[Screenshot grounding data]
_ _ _ _

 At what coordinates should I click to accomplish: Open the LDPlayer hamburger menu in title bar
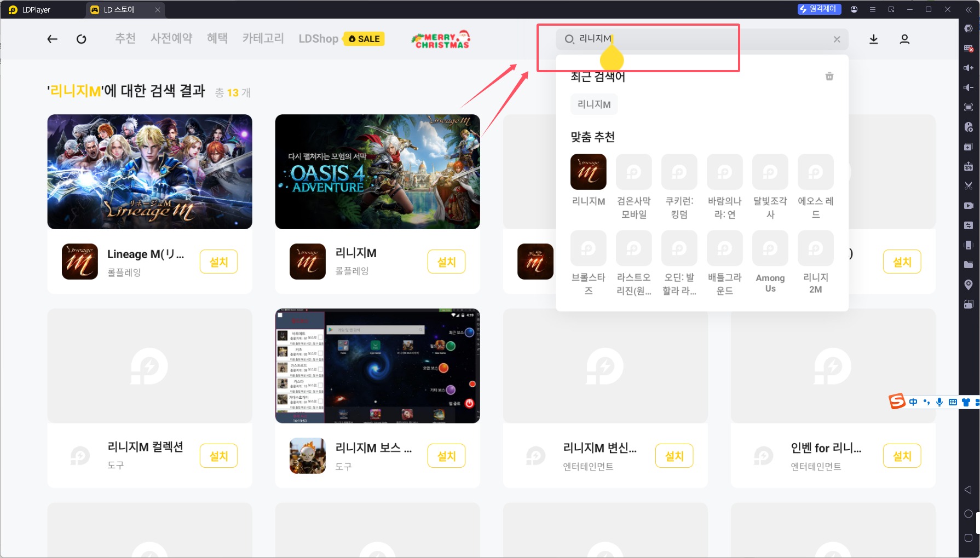point(873,9)
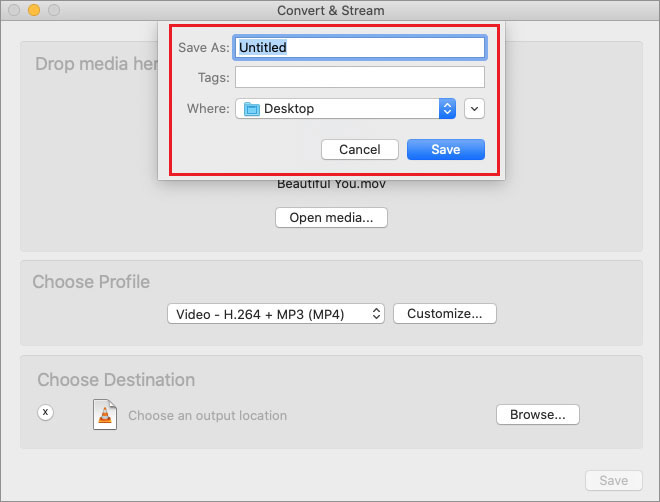Open the Video - H.264 + MP3 (MP4) profile dropdown
Viewport: 660px width, 502px height.
click(276, 314)
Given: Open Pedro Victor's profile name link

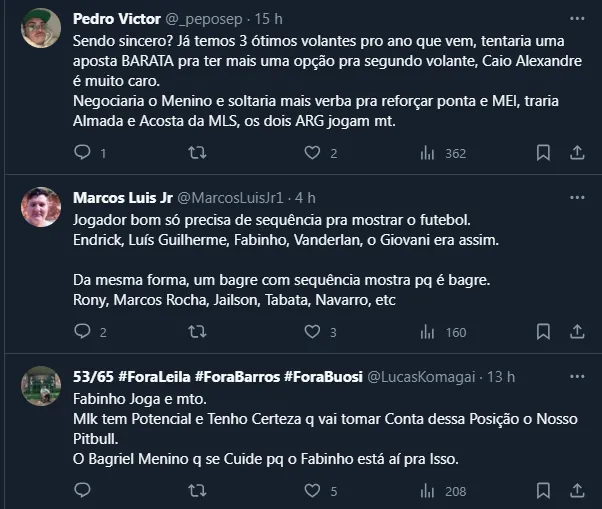Looking at the screenshot, I should pyautogui.click(x=112, y=19).
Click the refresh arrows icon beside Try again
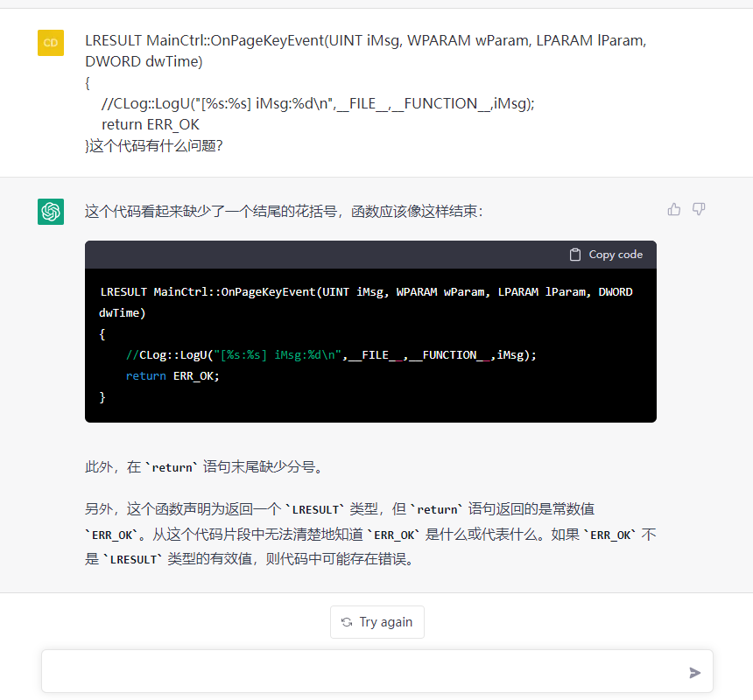This screenshot has height=700, width=753. [347, 622]
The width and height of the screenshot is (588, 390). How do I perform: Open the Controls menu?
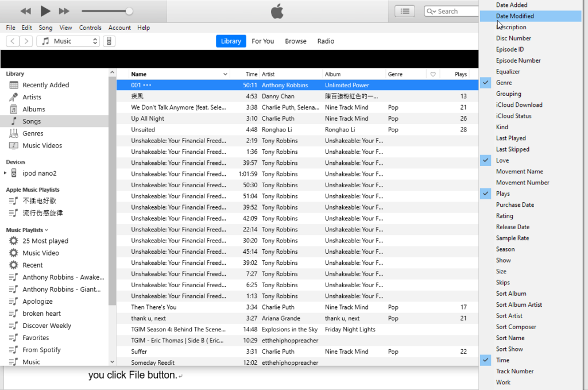pyautogui.click(x=90, y=28)
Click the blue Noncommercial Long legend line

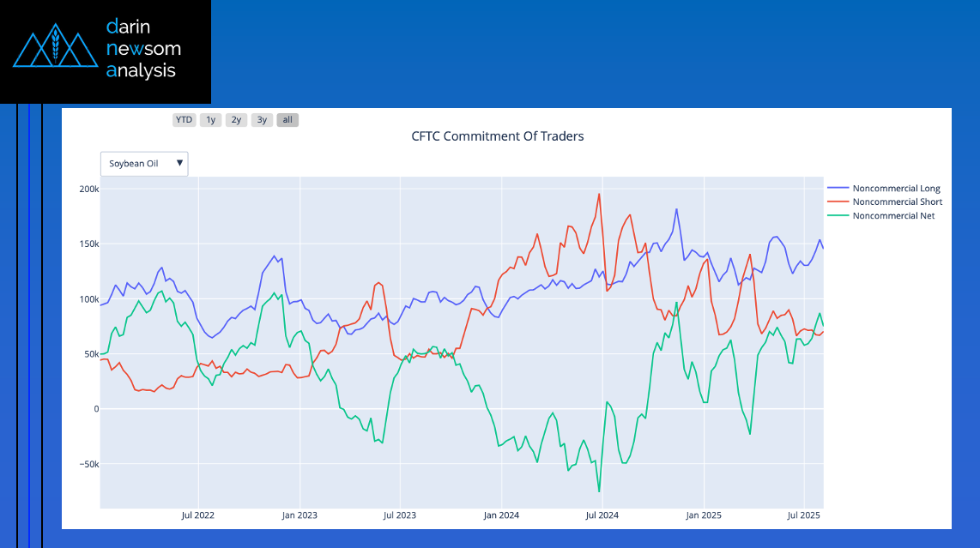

_ _ _ _

* Problem to solve: Only the lines from the line with "Click the refresh" through the end of the records belong in your copy. Repeat them exactly, without pictures.

* Expected answer:
Click the refresh arrows icon beside Try again
This screenshot has height=700, width=753. [347, 622]
The width and height of the screenshot is (588, 390). How do I perform: Open the Controls menu?
pyautogui.click(x=90, y=28)
Click the blue Noncommercial Long legend line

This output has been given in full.